# Start of MATERIAL TO PROCESS

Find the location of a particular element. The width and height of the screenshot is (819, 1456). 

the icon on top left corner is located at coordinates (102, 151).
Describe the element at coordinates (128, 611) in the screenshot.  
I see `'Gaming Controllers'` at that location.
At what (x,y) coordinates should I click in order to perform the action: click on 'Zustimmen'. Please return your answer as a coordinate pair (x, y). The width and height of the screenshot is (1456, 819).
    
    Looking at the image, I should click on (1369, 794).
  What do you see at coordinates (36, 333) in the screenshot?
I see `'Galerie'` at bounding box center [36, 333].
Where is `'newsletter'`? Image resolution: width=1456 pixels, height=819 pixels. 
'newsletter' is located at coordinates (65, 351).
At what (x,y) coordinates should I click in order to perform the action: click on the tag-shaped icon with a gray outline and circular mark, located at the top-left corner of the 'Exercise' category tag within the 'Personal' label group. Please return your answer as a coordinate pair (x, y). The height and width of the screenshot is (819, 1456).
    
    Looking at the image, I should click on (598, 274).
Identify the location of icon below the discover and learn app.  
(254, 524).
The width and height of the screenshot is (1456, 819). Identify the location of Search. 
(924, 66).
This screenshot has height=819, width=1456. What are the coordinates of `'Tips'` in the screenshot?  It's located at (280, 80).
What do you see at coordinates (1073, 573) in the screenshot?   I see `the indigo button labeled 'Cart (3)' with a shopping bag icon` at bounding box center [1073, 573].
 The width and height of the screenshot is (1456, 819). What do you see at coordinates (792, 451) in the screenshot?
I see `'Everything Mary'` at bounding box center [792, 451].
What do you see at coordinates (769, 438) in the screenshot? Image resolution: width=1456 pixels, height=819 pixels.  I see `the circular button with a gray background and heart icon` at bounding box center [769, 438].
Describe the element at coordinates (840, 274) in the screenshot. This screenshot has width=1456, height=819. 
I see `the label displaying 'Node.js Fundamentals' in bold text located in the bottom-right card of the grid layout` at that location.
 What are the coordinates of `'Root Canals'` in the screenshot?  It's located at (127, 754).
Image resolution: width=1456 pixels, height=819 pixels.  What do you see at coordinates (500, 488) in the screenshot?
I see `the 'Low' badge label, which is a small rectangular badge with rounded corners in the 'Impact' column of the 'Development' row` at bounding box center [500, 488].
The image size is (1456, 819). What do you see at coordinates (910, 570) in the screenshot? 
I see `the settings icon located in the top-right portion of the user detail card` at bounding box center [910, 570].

# End of MATERIAL TO PROCESS

** AIM **
Copy out verbatim the stretch of the listing above, from the line containing "Identify the location of icon" through the line containing "label displaying 'Node.js".

** THE ANSWER **
Identify the location of icon below the discover and learn app.  
(254, 524).
The width and height of the screenshot is (1456, 819). Identify the location of Search. 
(924, 66).
This screenshot has height=819, width=1456. What are the coordinates of `'Tips'` in the screenshot?  It's located at (280, 80).
What do you see at coordinates (1073, 573) in the screenshot?   I see `the indigo button labeled 'Cart (3)' with a shopping bag icon` at bounding box center [1073, 573].
 The width and height of the screenshot is (1456, 819). What do you see at coordinates (792, 451) in the screenshot?
I see `'Everything Mary'` at bounding box center [792, 451].
What do you see at coordinates (769, 438) in the screenshot? Image resolution: width=1456 pixels, height=819 pixels.  I see `the circular button with a gray background and heart icon` at bounding box center [769, 438].
Describe the element at coordinates (840, 274) in the screenshot. This screenshot has width=1456, height=819. 
I see `the label displaying 'Node.js Fundamentals' in bold text located in the bottom-right card of the grid layout` at that location.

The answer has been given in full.